In this study ER stress inhibitor treatment did not affect the ER stress and apoptosis when oocytes were activated by ES. Contrastively ER stress inhibitor decreased the expression of GRP94, ATF4 and apoptotic genes in the EC group at the 1-cell stage. It is suggested that ER stress inhibitor can reduce the ER stress and apoptosis of parthenogenetic embryos induced by A23187 (Park et al., 2017).
In this study, the effect of ER stress inhibitor was marginally in XBP1 splicing, ER stress-associated genes and apoptotic genes in the blastocyst stage. In the previous study, when TUDCA was treated for culture period in the SCNT embryos, ER stress and apoptosis were reduced in the blastocyst stage (Zhang et al., 2011, 2012). ER stress inhibitor treatment during the culture period may have continued to influence the expression of genes in blastocyst. In this study, however, ER stress inhibitor treatment was performed only for activation period, not culture period.
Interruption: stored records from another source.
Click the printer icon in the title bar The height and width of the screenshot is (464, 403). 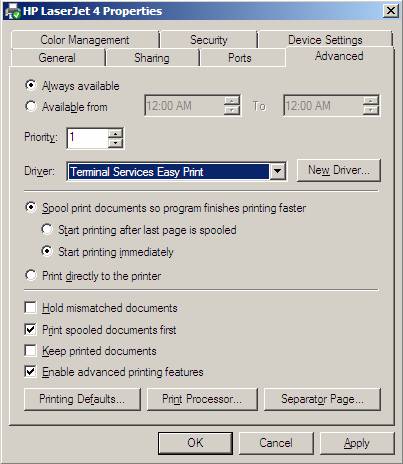click(12, 11)
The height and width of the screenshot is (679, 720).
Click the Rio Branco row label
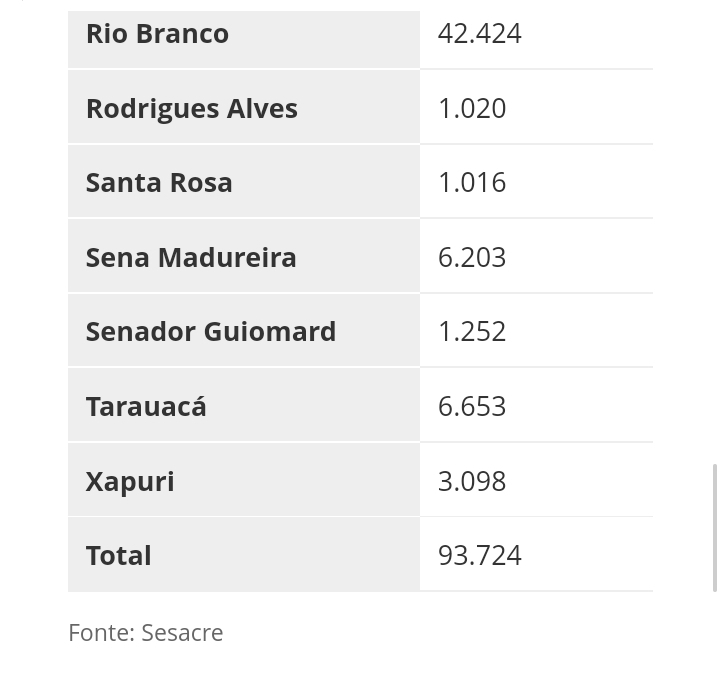click(x=157, y=33)
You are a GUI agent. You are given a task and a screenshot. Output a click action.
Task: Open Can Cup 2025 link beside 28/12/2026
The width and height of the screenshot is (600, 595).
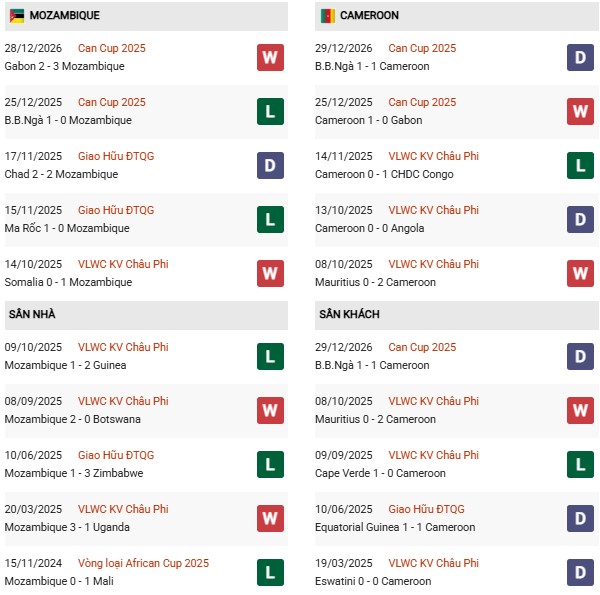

A previous our study also showed that the expression of genes in blastocyst stage was minimal when ER stress inhibitors were treated only during the micromanipulation and activation period in the SCNT embryos (Park et al., 2018). In this experiment, the ER stress induced in the early development stage was suppressed by short-term treatment only during the activation period.
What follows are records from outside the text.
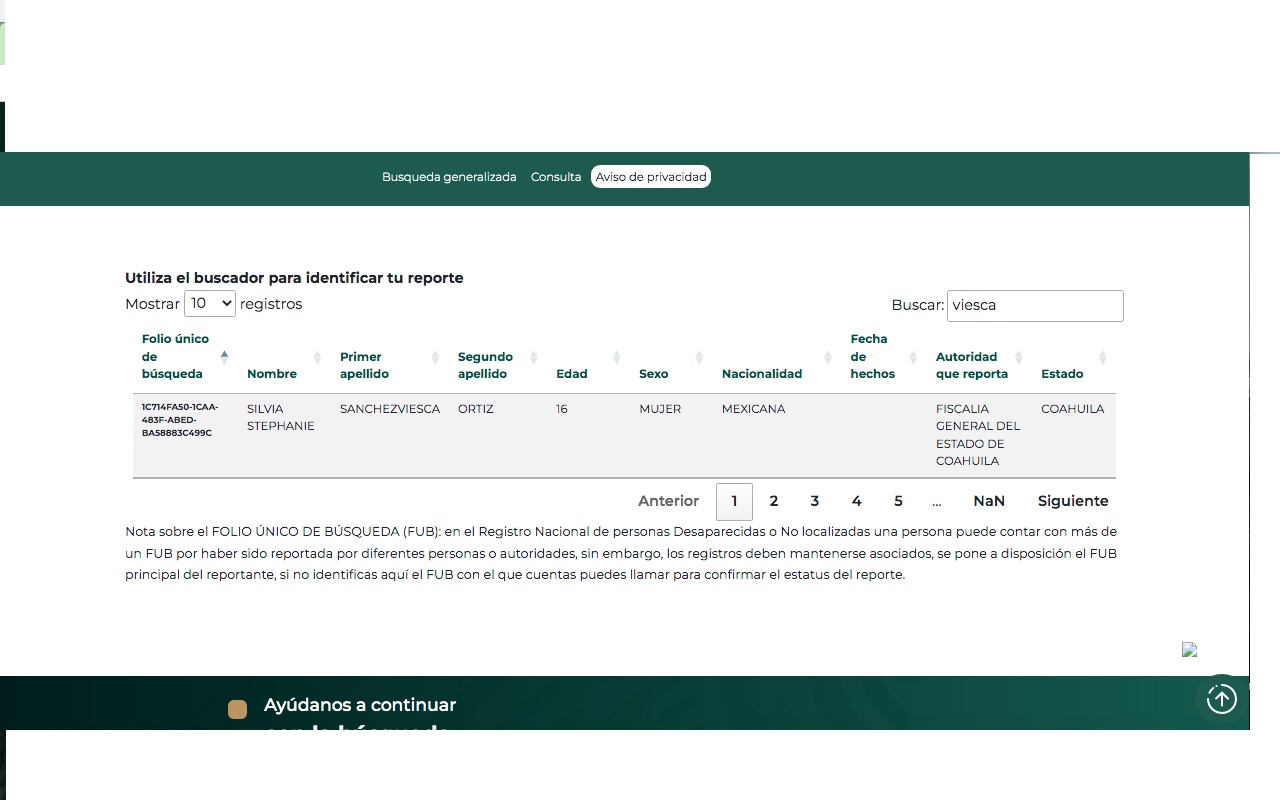Sort table by Edad column arrows

pyautogui.click(x=617, y=357)
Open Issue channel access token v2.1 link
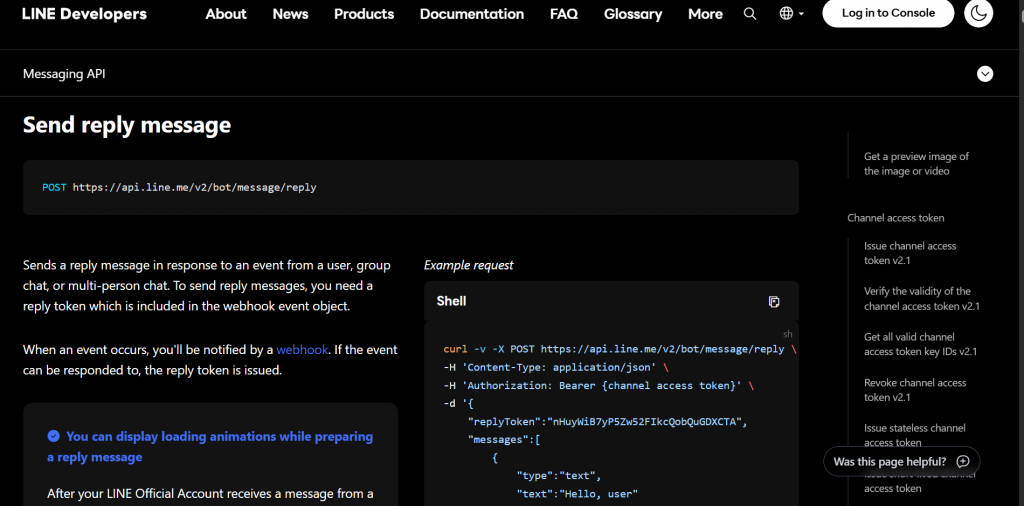The width and height of the screenshot is (1024, 506). coord(910,253)
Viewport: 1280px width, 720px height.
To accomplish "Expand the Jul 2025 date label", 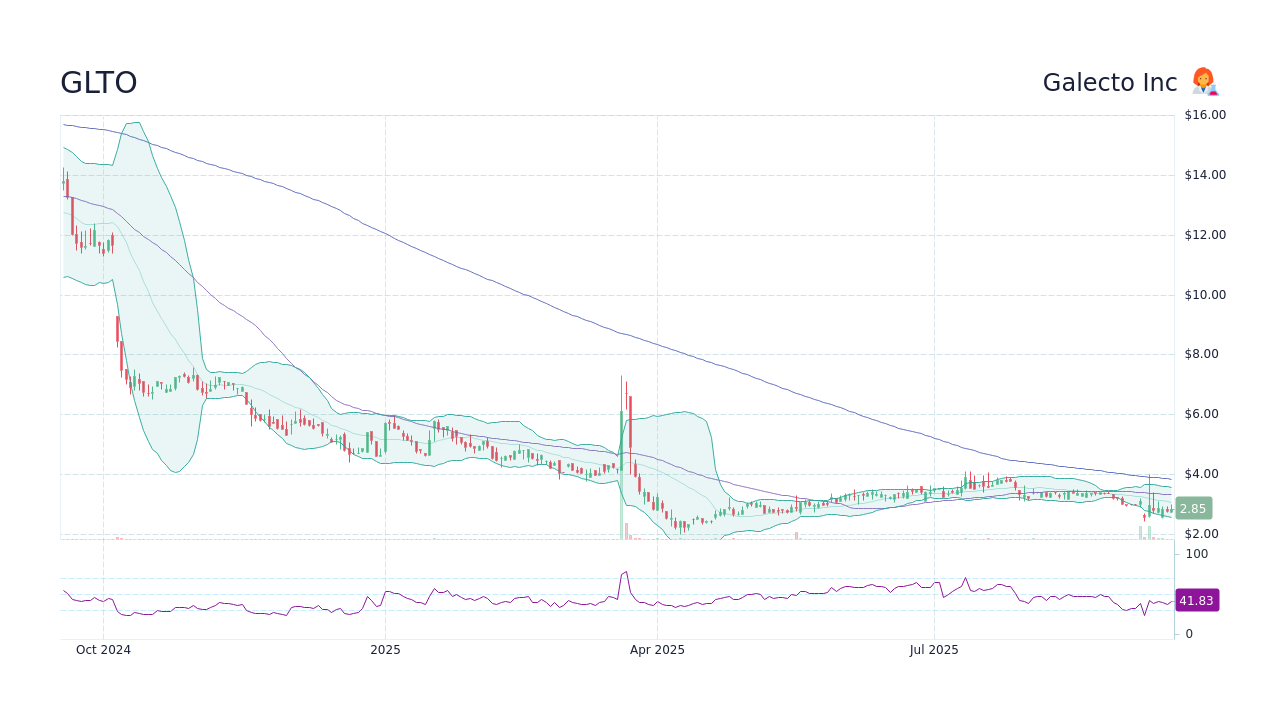I will (934, 649).
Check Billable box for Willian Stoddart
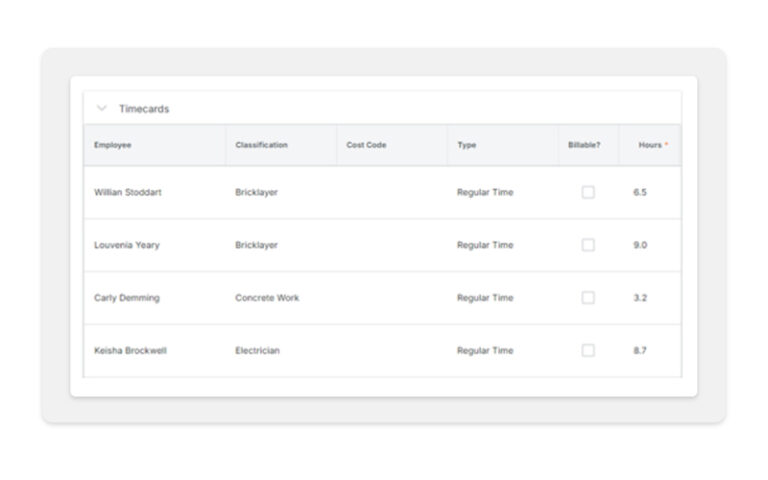This screenshot has width=768, height=480. click(x=588, y=192)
In this study, blastocyst formation rate tended to increase when treated with salubrinal or TUDCA alone, but not by the combination treatment of salubrinal and TUDCA. Similar trend was observed our SCNT study (Park et al., 2018). It seems that combined treatment of both ER stress inhibitors may have an excessive impact on the embryos. However, when the ER stress inhibitor was treated simultaneously as well as separately, the number of cells was significantly increased in all treatment. This mean that the ER stress inhibitor (salubrinal and/or TUDCA) treatment may also have an effect on quality of parthenogenetic embryos.
In conclusion, these results suggest that the treatment of ER stress inhibitor during parthenogenetic activation can reduce ER stress, and thereby reduce apoptosis and promote in vitro development of porcine parthenogenetic embryos.